24/04/2024
La SEC n'a étiqueté aucun actif de preuve de travail comme un titre de sécurité. Pourquoi ?

La SEC n’a étiqueté aucun actif de preuve de travail comme un titre de sécurité. Pourquoi ?



Alors que l’assaut de la SEC contre les institutions cryptographiques comme Binance et Coinbase poursuit, une distinction parmi les cibles de l’agence a piqué la curiosité des observateurs de l’industrie. À savoir : Proof-of-Work (PoW) versus Proof-of-Stake (PoS).

Alors que la Securities and Exchange Commission a porté des accusations contre deux des plus grandes bourses de crypto-monnaie pour des offres de titres non enregistrées, ils ont également déclaré publiquement quels actifs numériques sont dans leur ligne de mire et lesquels ne le sont pas.

« Je pense que les pièces PoW sont largement évitées car il n’y a pas d’émetteur central », directeur général de Swan Bitcoin Steven Lubka dit Décrypter.
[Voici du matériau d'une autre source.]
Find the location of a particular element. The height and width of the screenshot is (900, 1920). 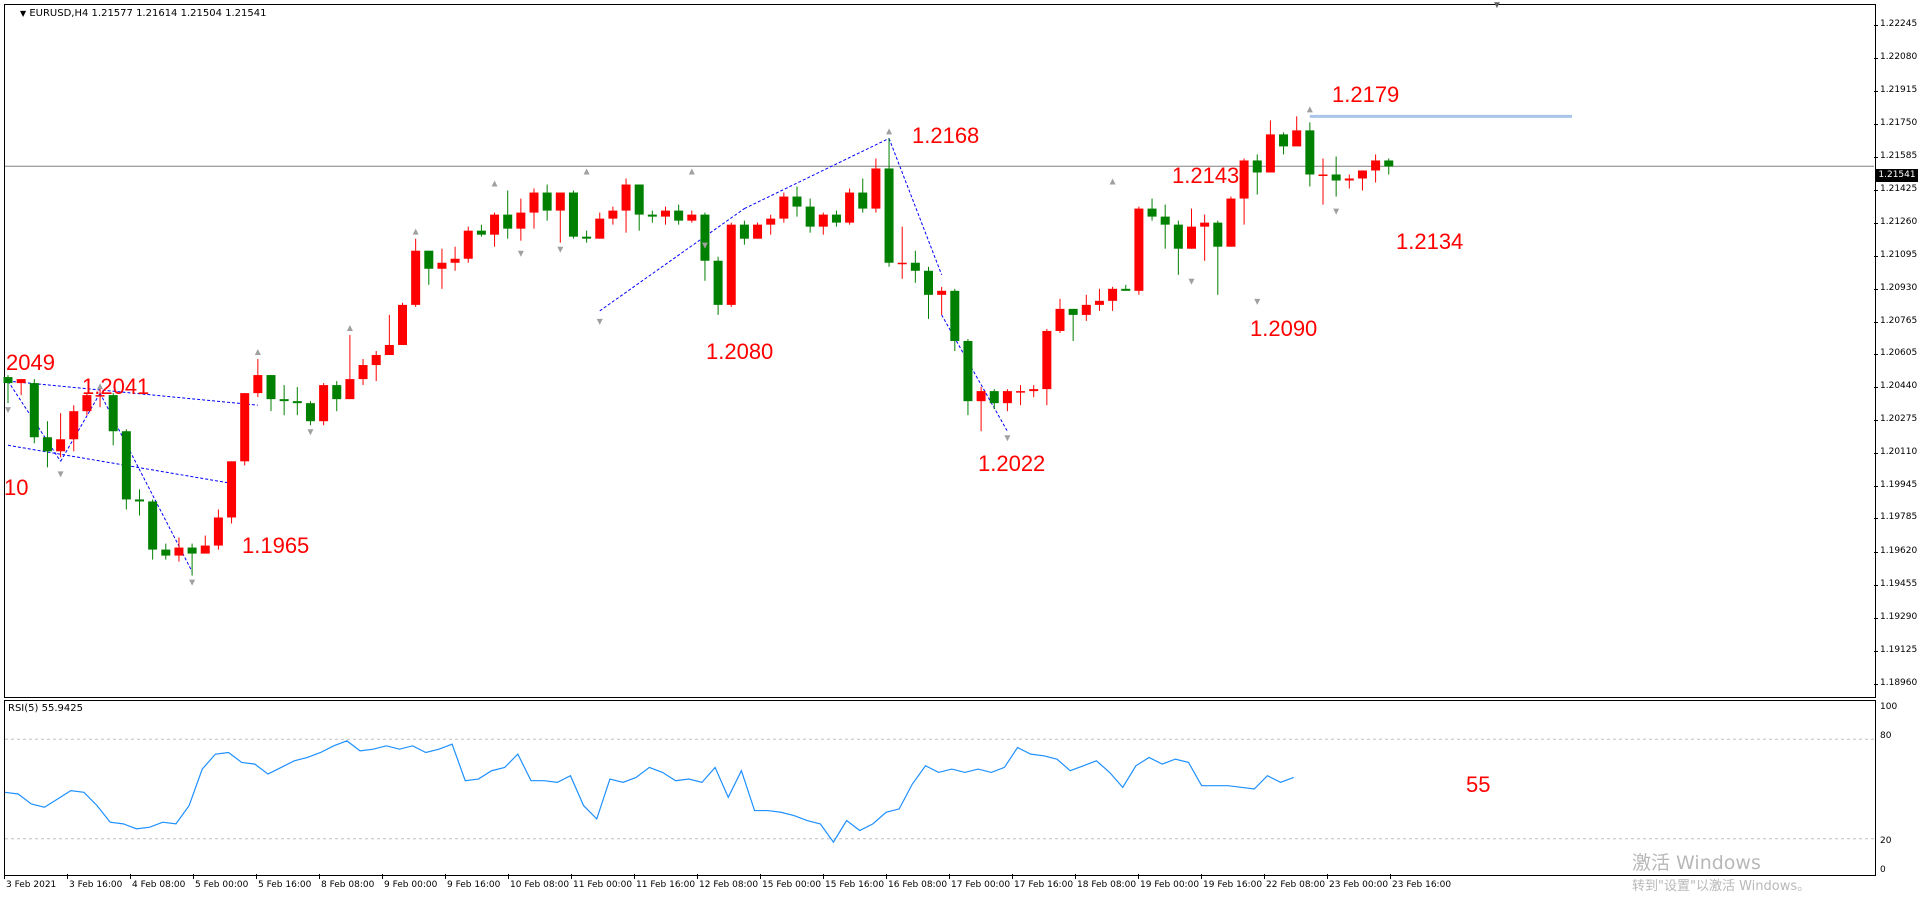

price-axis-label: 1.20110 is located at coordinates (1899, 452).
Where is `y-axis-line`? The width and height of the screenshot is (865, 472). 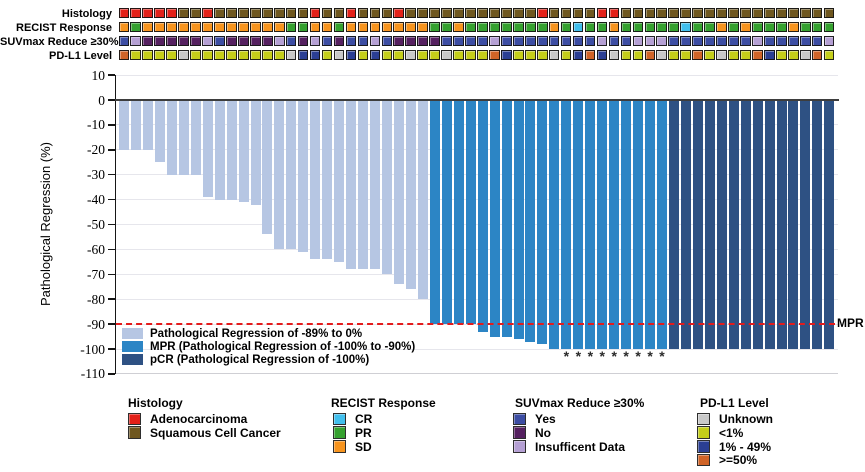 y-axis-line is located at coordinates (116, 224).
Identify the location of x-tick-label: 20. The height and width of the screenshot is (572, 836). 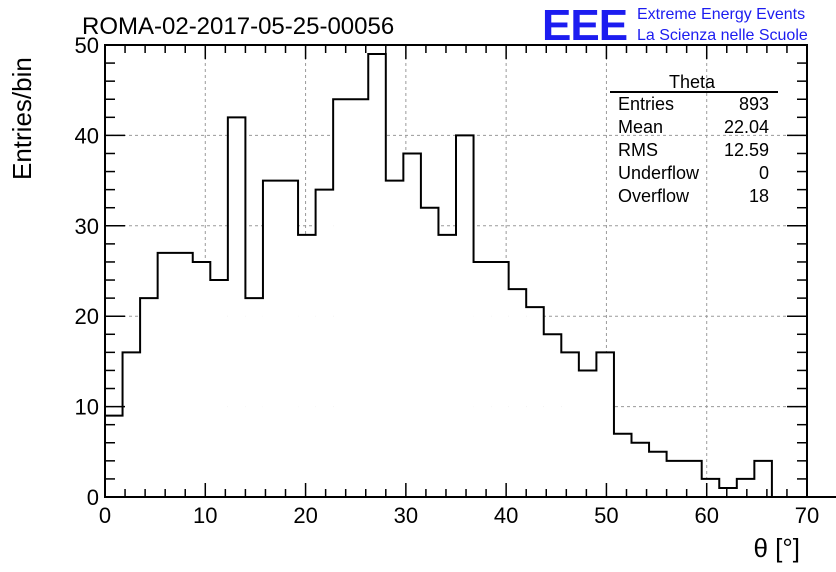
(305, 516).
Il a expliqué que « d’une manière générale, le PoW est un mécanisme ouvert et n’a pas d’émetteur central, contrairement aux pièces PoS ».

Selon le procès contre Coinbase, la SEC considère comme des titres : Solana (SOL), Cardan (ADA), Polygone (MATIQUE), Filecoin (FIL) et bac à sable (SABLE) parmi plusieurs autres.

Qu’est-ce qu’ils ont en commun? Ils sont Preuve de participation les pièces de monnaie, qui font référence aux chaînes de blocs qui nécessitent des validateurs de blocs pour verrouiller les jetons afin de valider les blocs.

Barry Silbert, fondateur et PDG de Digital Currency Group, qui est également en pleine crise juridique essais et tribulations— a tweeté qu’il n’y avait « aucun jeton de preuve de travail dans aucune des poursuites, je crois (BTC, LTC, XMR, ETC, ZEC, etc.) ».

Bien que ni Gensler ni son équipe n’aient été clairs quant à la raison pour laquelle ils se concentrent sur les pièces PoS (bien qu’il ait été particulièrement insaisissable quand il s’agit d’Ethereum), le manque de jetons de preuve de travail dans ces poursuites est également déconcertant.

Preuve de travail fait référence au processus de minage qui maintient des réseaux tels que Bitcoin. Il nécessite un équipement matériel et brûle un noyau d’énergie pour valider les blocs, recevant des récompenses pour cet effort.

Bitcoin (CTB) n’est pas la seule crypto-monnaie qui utilise PoW. Monero (XMR), Litecoin (SLD), Ethereum classique (ETC) et Dogecoin (DOGE) sont quelques-uns qui sécurisent également leurs réseaux de cette manière, et tous sont absents des poursuites intentées par Gensler.

Bien que Gensler ait déclaré que « Bitcoin est le seul que je suis prêt à appeler une marchandise » dans un Entretien CNBC l’année dernière, les raisons pour garder ces types de jetons hors la loi restent floues.

Vineeth Bhuvanagiri, directeur général de Émurgo—une entité fondatrice de Cardano—raconta Décrypter « le raisonnement de la SEC pourrait être davantage ancré dans la popularité d’une pièce en particulier. Ses pensées ont été reprises par Brent Xu, PDG de Web3 plateforme obligataire, Umeequi a ajouté « le public connaît trop peu le raisonnement et la justification pour expliquer cette tendance apparente ».

Il est de notoriété publique que le chef de la SEC n’est pas fan de crypto-monnaies. Sauf si le projet est mené par des amisil semble catégorique sur la répression de certaines pièces de preuve de participation.

Cependant, il est peut-être un peu tôt pour appeler une victoire pour les pièces de preuve de travail compte tenu du bouleversement réglementaire de cette semaine. En ce qui concerne le président Gensler et le gouvernement américain, il est judicieux de s’attendre à l’inattendu.